Spanish bite has been very good at Gulf shores. Kings not so much, but I do t think Navarre is really seeing many kings either.


----------



## ChileRelleno (Jul 7, 2012)

Gulf State Park Pier, has been killing Spanish, Specks, Pomps, Flounder and Reds.
Saturday I took home 21 Spaniards & most were 3-5#, a nice 28" Red and 5 Spades.
And had a memorable hookup with a large Tarpon.

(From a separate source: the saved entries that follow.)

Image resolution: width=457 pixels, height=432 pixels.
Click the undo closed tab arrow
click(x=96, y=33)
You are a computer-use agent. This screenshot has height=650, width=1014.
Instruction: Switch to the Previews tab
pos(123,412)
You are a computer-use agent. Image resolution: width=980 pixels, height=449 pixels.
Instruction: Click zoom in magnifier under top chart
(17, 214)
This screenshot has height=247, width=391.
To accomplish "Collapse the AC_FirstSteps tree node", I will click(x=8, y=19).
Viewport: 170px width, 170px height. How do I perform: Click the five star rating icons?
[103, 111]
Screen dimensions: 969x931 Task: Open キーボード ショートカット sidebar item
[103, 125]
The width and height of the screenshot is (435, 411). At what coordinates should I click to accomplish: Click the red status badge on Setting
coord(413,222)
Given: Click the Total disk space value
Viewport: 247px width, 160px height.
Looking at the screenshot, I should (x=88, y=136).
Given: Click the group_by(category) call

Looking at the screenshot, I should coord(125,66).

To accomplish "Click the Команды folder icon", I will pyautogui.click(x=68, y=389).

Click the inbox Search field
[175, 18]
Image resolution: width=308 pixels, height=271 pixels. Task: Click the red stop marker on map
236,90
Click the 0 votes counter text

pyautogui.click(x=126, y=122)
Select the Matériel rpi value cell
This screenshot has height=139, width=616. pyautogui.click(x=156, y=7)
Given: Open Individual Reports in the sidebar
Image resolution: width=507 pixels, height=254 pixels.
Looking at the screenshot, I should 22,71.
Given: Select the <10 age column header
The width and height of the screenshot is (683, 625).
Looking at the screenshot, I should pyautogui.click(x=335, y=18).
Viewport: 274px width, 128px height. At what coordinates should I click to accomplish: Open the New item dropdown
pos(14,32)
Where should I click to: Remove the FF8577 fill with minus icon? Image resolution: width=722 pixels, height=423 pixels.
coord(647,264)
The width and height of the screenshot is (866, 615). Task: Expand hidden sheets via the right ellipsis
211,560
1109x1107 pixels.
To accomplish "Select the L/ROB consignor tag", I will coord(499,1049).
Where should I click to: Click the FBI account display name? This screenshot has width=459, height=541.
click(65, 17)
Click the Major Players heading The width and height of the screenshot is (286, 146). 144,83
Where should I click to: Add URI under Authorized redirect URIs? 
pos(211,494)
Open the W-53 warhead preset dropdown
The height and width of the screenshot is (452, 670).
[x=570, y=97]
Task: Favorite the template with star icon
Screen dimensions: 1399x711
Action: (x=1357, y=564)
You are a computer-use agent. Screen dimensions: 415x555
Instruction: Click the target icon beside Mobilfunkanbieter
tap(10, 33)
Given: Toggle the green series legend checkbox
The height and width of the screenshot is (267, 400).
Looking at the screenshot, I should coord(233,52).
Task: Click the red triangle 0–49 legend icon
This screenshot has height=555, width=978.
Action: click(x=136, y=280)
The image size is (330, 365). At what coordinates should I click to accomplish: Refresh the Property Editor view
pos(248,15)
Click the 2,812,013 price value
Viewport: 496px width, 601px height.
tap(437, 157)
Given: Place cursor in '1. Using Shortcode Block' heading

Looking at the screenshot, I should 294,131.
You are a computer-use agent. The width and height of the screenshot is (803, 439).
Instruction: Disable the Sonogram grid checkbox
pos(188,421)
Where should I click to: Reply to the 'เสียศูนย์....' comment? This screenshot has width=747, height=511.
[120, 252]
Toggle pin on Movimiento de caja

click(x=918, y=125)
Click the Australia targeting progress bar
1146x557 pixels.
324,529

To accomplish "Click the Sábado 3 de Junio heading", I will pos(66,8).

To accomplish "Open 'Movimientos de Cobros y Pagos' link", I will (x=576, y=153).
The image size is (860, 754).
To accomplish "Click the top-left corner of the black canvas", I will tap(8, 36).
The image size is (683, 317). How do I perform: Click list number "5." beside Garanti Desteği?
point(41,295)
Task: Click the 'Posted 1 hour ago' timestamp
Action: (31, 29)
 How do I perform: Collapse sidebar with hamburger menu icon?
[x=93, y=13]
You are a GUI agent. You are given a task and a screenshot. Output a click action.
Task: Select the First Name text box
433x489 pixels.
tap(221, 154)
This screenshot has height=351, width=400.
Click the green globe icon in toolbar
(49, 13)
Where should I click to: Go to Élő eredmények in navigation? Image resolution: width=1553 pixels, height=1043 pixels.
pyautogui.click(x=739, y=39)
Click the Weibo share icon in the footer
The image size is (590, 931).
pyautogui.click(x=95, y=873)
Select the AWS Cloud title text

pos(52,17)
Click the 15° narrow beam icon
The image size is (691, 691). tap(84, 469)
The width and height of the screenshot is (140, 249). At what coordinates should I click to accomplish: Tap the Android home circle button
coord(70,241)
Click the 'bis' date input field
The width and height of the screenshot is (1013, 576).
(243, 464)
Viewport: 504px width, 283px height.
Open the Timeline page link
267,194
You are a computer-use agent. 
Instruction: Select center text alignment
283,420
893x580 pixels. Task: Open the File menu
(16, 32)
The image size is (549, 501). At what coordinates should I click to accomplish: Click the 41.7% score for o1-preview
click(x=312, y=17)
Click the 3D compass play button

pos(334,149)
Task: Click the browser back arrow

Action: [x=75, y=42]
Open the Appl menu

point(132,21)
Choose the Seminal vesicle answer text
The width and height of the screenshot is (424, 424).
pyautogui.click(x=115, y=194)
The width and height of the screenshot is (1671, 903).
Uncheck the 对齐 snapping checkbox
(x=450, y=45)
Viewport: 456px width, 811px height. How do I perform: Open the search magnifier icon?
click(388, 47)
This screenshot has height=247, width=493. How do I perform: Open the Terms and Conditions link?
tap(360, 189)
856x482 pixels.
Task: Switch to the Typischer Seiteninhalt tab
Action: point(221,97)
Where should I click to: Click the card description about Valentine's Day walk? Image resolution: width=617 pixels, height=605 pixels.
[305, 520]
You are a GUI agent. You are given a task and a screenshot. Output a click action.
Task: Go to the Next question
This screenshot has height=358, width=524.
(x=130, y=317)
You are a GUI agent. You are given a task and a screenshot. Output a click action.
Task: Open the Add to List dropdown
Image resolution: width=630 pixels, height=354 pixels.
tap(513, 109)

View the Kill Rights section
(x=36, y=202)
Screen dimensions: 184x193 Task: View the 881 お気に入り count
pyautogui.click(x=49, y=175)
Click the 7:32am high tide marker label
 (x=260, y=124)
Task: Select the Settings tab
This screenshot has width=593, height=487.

It's May, hard not to catch fish.


----------



## Tuanbear (May 10, 2016)

ChileRelleno said:


> Gulf State Park Pier, has been killing Spanish, Specks, Pomps, Flounder and Reds.
> Saturday I took home 21 Spaniards & most were 3-5#, a nice 28" Red and 5 Spades.
> And had a memorable hookup with a large Tarpon.
> 
> It's May, hard not to catch fish.


Nice! I just might have to try there when I'm down there. Just trying to redeem myself from last year. Hooked 6 kings in 1 day and lost them all at Navarre. I an more prepared this year. Just bought an 8' g loomis e6x inshore rod with a shimano Stella. thanks for all the replies. Hopefully the Kings start picking up.


----------



## andrewsa43 (Mar 1, 2015)

We are all waiting for the kings to pick up


----------



## reelthrill (Oct 3, 2007)

J0nesi said:


> Go to Navarre. pensacolas been dead with the kings.


So has Navarre


----------



## ChileRelleno (Jul 7, 2012)

GSPP still waiting too.


----------



## Yak76 (Sep 18, 2015)

I've only heard of two kings caught in Navarre this year, and one was from a kayak.


----------